Please swap "screenshot" for "image" in the data below, starting at the line that has "Toggle the bottom panel visibility" and stopping after the last line of the data. Leave the pictures out and keep everything else unchanged.

**INFORMATION SHOWN**
↓

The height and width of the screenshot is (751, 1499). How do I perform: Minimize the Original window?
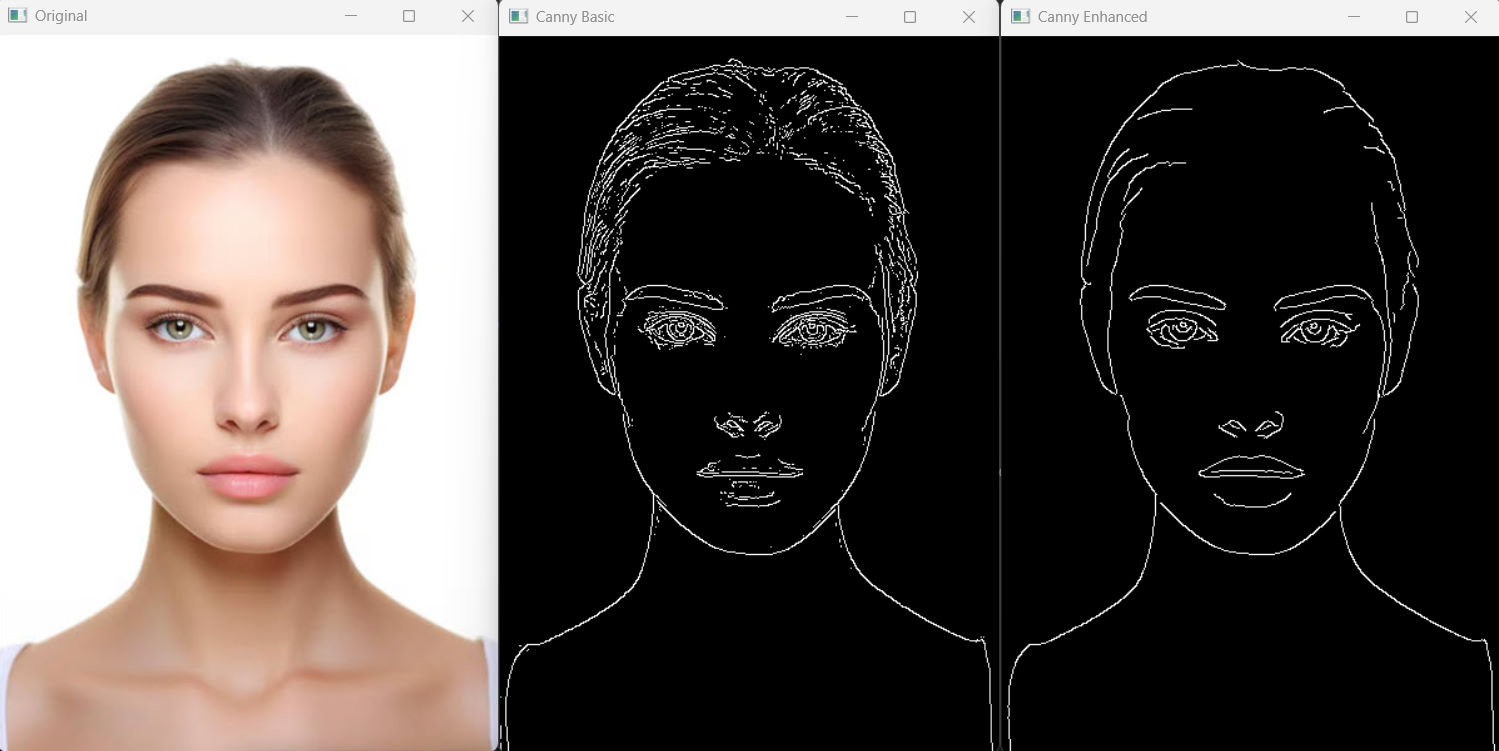350,16
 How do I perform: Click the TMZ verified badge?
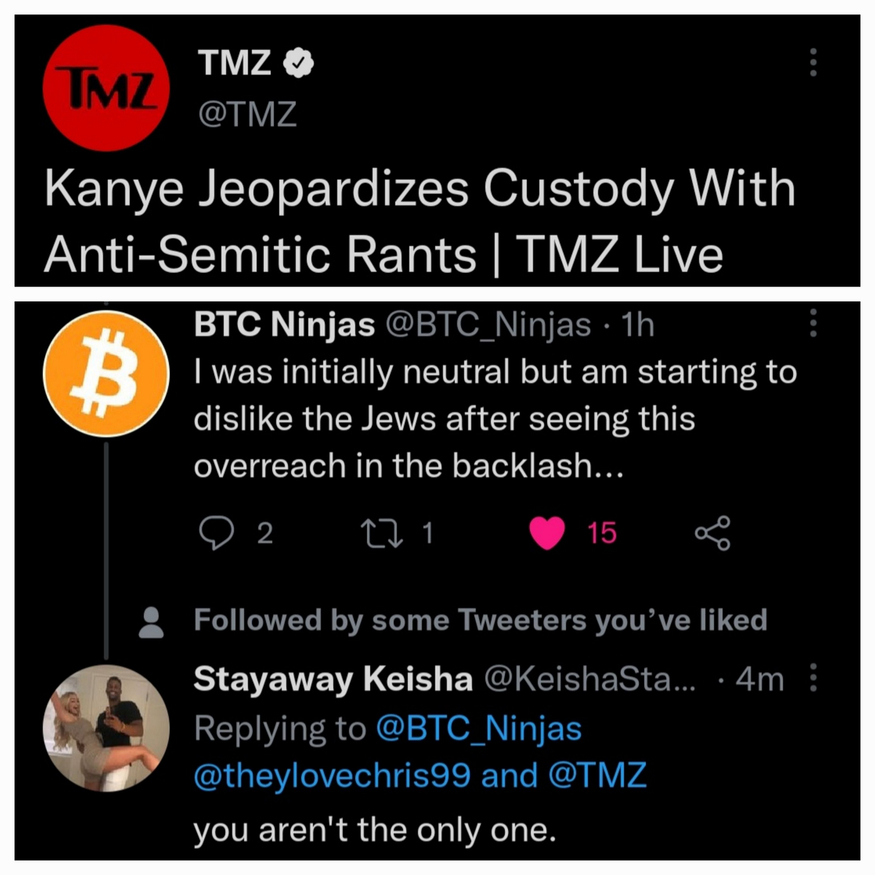tap(300, 64)
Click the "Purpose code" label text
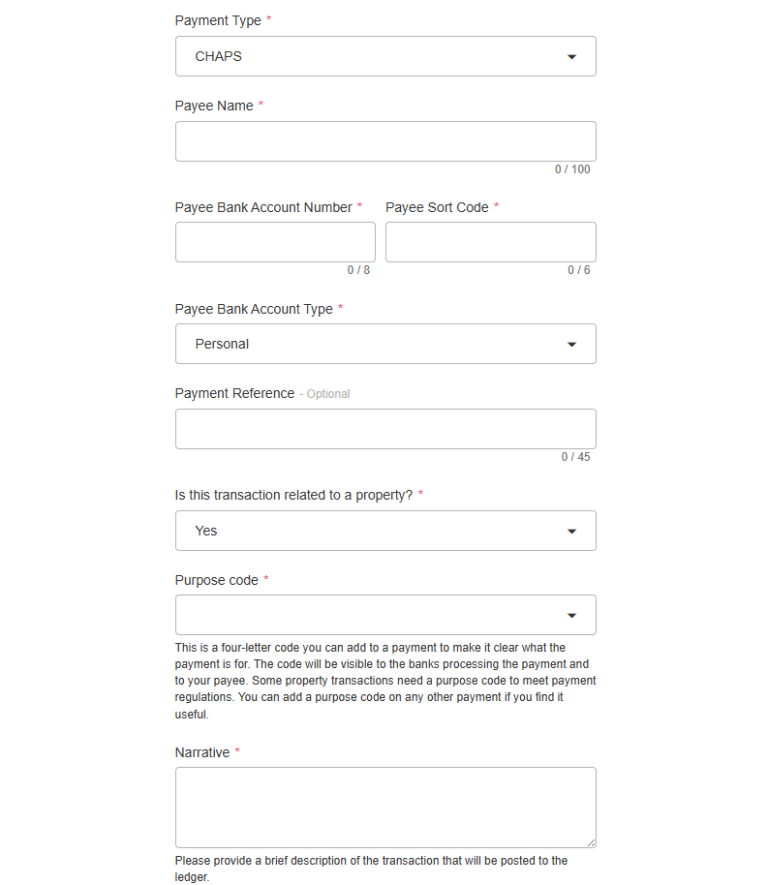Image resolution: width=768 pixels, height=885 pixels. [216, 580]
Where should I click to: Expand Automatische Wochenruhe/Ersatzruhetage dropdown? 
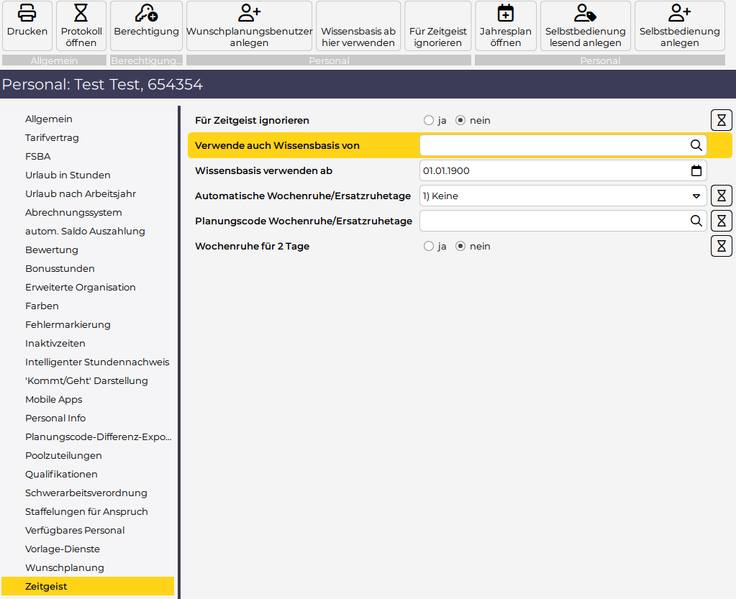coord(696,196)
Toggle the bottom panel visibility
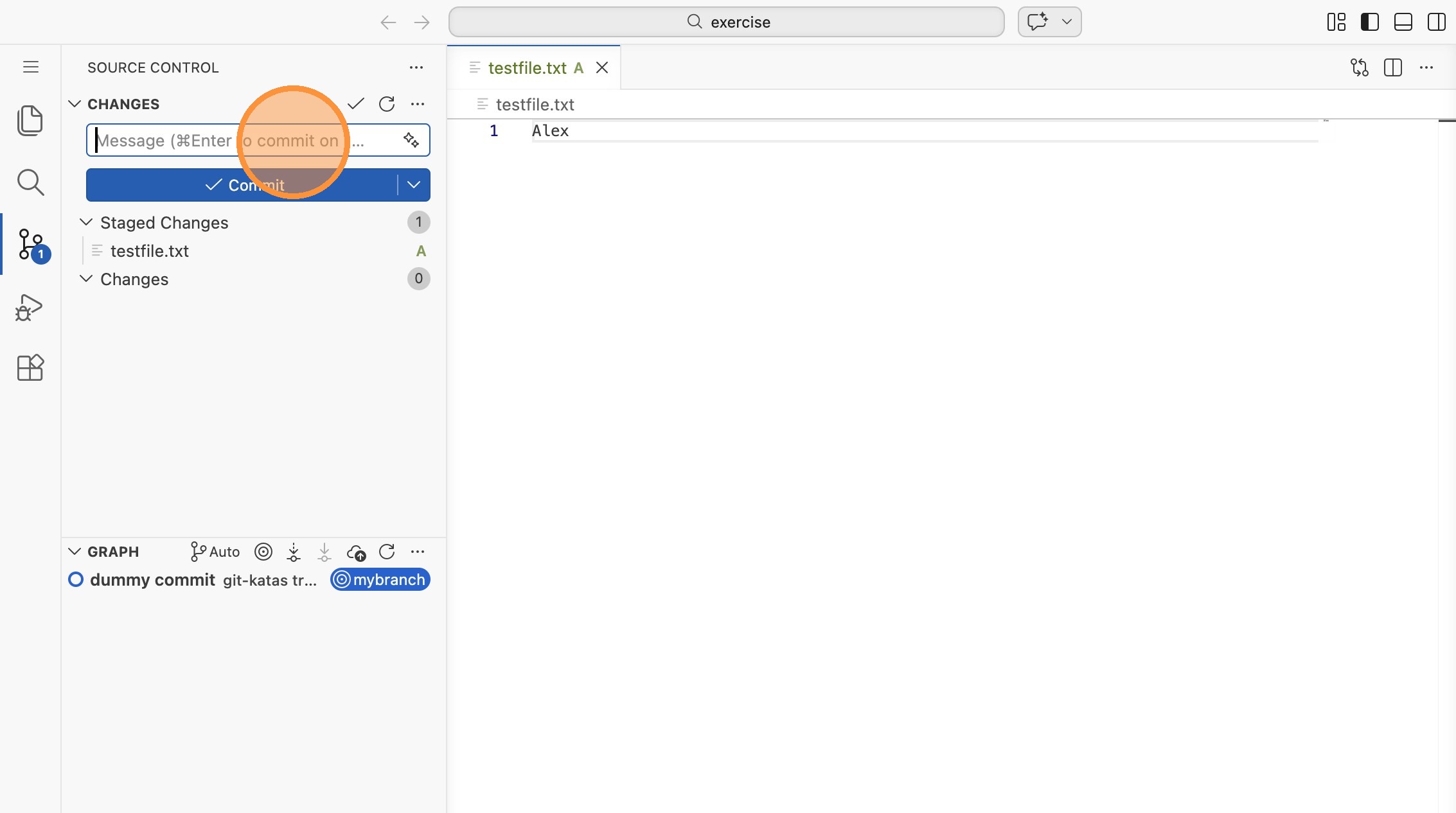 1403,22
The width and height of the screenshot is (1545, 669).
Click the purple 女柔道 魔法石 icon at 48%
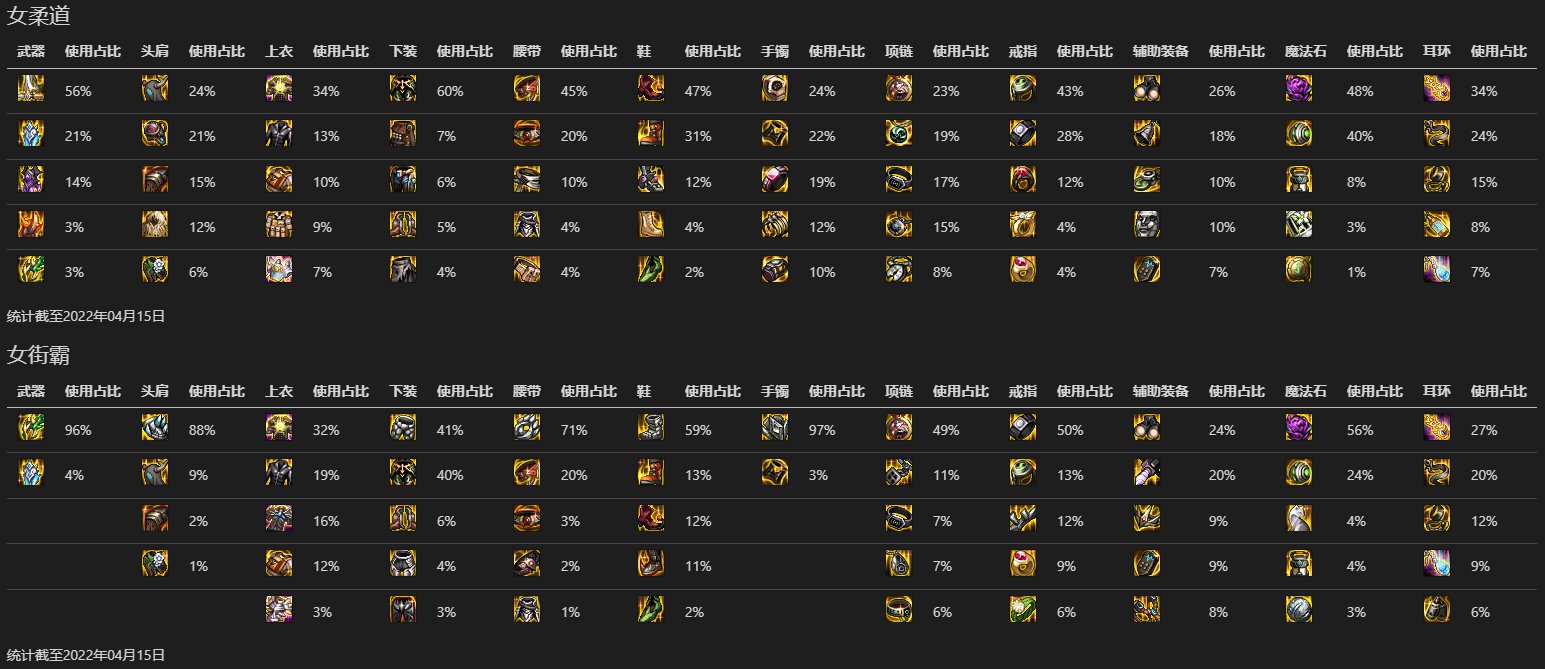click(x=1299, y=89)
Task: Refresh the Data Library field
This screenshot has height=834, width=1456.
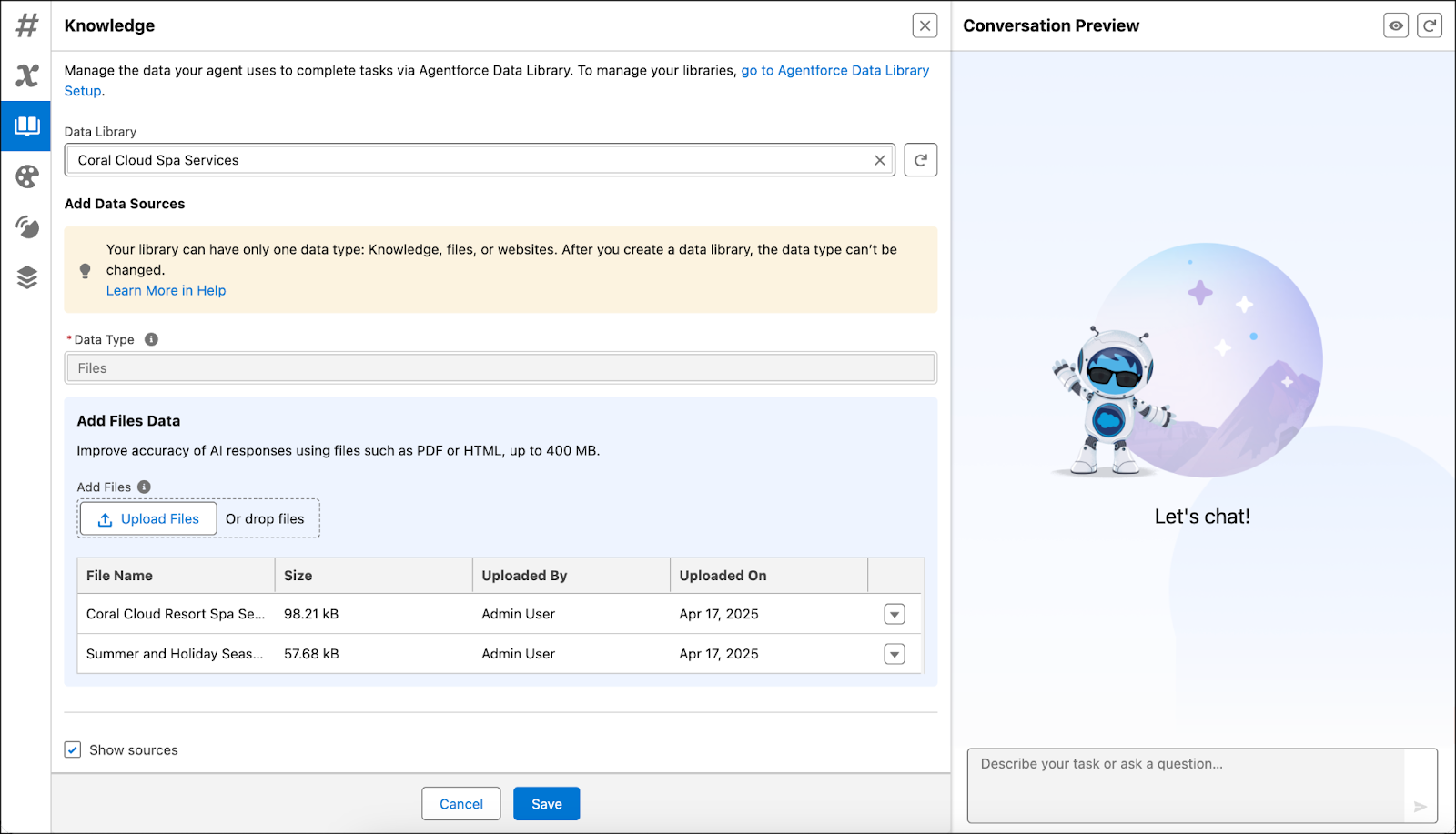Action: [920, 159]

↑

**PROBLEM SOLUTION**
Toggle the bottom panel visibility
 1403,22
The width and height of the image is (1545, 669).
Click the purple 女柔道 魔法石 icon at 48%
click(x=1299, y=89)
Task: Refresh the Data Library field
This image has height=834, width=1456.
Action: [920, 159]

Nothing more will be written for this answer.